If you're not using GKE, or prefer not to use Workload Identity, you can authenticate with a service account key instead.

Step 1: Create GCP Service Account

git clone https://github.com/robusta-dev/holmes-mcp-integrations.git
cd holmes-mcp-integrations/servers/gcp

./setup-gcp-service-account.sh \
  --project your-project-id \
  --k8s-namespace holmes

The script creates a service account with ~50 read-only IAM roles, generates a key, and creates a Kubernetes secret (gcp-sa-key).

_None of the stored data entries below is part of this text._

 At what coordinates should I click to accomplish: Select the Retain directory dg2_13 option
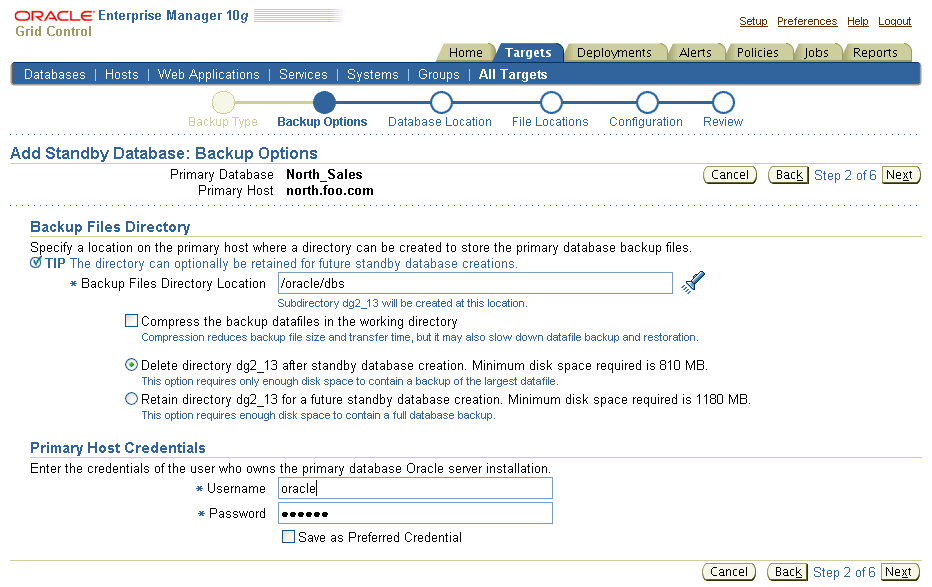click(131, 398)
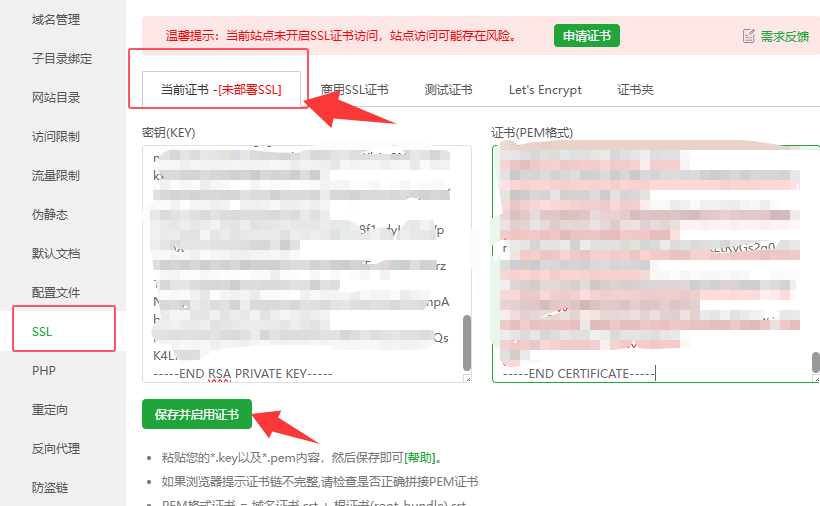
Task: Select SSL in the left sidebar
Action: pyautogui.click(x=43, y=331)
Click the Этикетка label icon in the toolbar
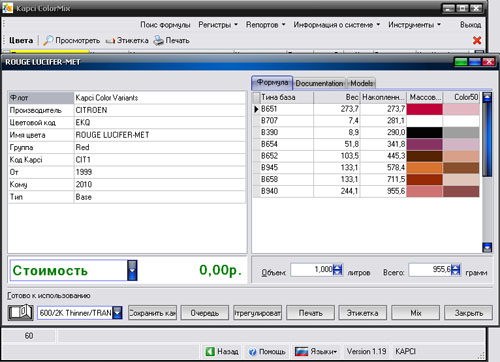Screen dimensions: 500x362 tap(110, 41)
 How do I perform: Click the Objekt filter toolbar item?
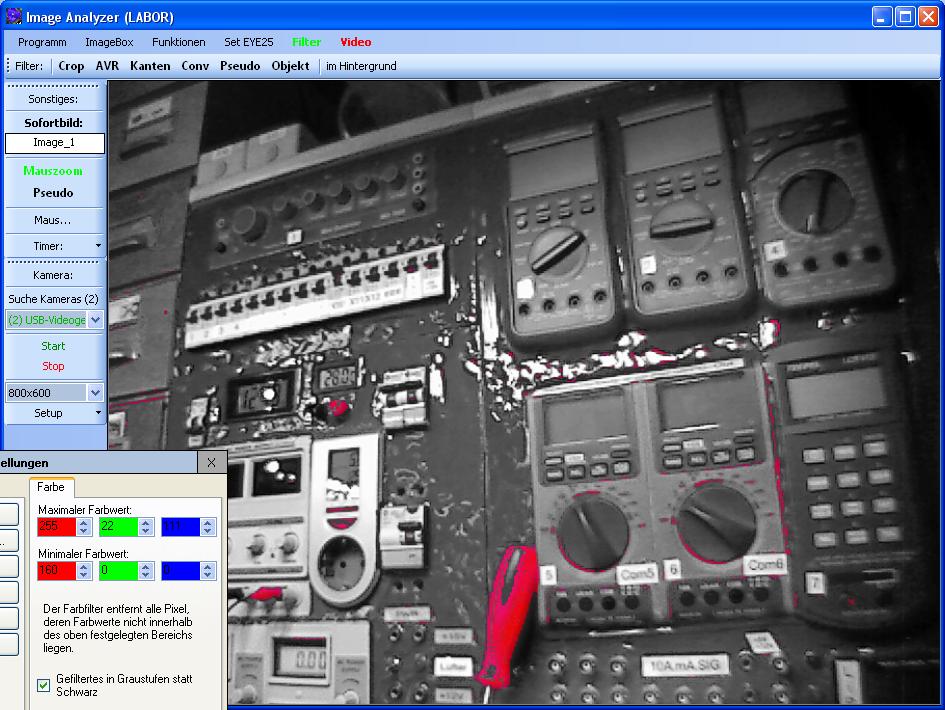(290, 66)
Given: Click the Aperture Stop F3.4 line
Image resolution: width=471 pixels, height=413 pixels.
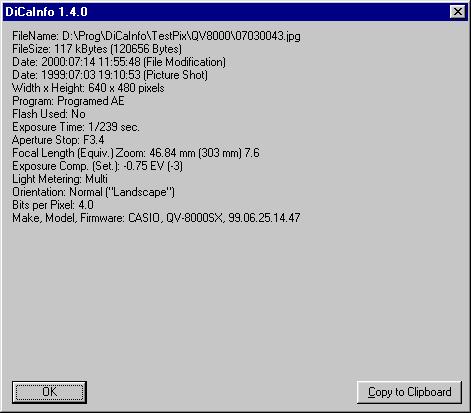Looking at the screenshot, I should pos(58,140).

Step 2: Configure and Deploy

Add to your values.yaml:

mcpAddons:
  gcp:
    enabled: true
    serviceAccountKey:
      secretName: "gcp-sa-key"
    # Optional: defaults when user doesn't specify. Holmes can query any project the SA has access to.
    config:
      project: "your-primary-project"
      region: "us-central1"
    gcloud:
      enabled: true
    observability:
      enabled: true
    storage:
      enabled: true
helm upgrade --install holmes robusta/holmes -f values.yaml

Step 1: Create GCP Service Account

git clone https://github.com/robusta-dev/holmes-mcp-integrations.git
cd holmes-mcp-integrations/servers/gcp

./setup-gcp-service-account.sh \
  --project your-project-id \
  --k8s-namespace robusta

The script creates a service account with ~50 read-only IAM roles, generates a key, and creates a Kubernetes secret (gcp-sa-key).

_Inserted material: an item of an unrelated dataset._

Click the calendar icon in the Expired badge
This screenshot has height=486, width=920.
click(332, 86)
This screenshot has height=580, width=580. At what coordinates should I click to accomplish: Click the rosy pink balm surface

Step 2: Configure and Deploy

Add to your generated_values.yaml:

holmes:
  mcpAddons:
    gcp:
      enabled: true
      serviceAccountKey:
        secretName: "gcp-sa-key"
      # Optional: defaults when user doesn't specify. Holmes can query any project the SA has access to.
      config:
        project: "your-primary-project"
        region: "us-central1"
      gcloud:
        enabled: true
      observability:
        enabled: true
      storage:
        enabled: true
helm upgrade --install robusta robusta/robusta -f generated_values.yaml --set clusterName=YOUR_CLUSTER_NAME

Troubleshooting

# Check if secret is mounted
kubectl exec -n YOUR_NAMESPACE deployment/gcp-mcp-server -c gcloud-mcp -- ls -la /var/secrets/gcp/

# Verify authentication
kubectl exec -n YOUR_NAMESPACE deployment/gcp-mcp-server -c gcloud-mcp -- gcloud auth list

# Check service account roles
gcloud projects get-iam-policy PROJECT_ID --flatten="bindings[].members" --filter="bindings.members:holmes-gcp-mcp@"

# Check pod logs
kubectl logs -n YOUR_NAMESPACE deployment/gcp-mcp-server --all-containers

Common Use Cases

"Show me logs from the payment-service pod that was OOMKilled this morning"
"List all GKE clusters across our dev, staging, and prod projects"
"Who modified the firewall rules in the last 24 hours?"
"Why is my application getting 403 errors accessing the data-bucket?"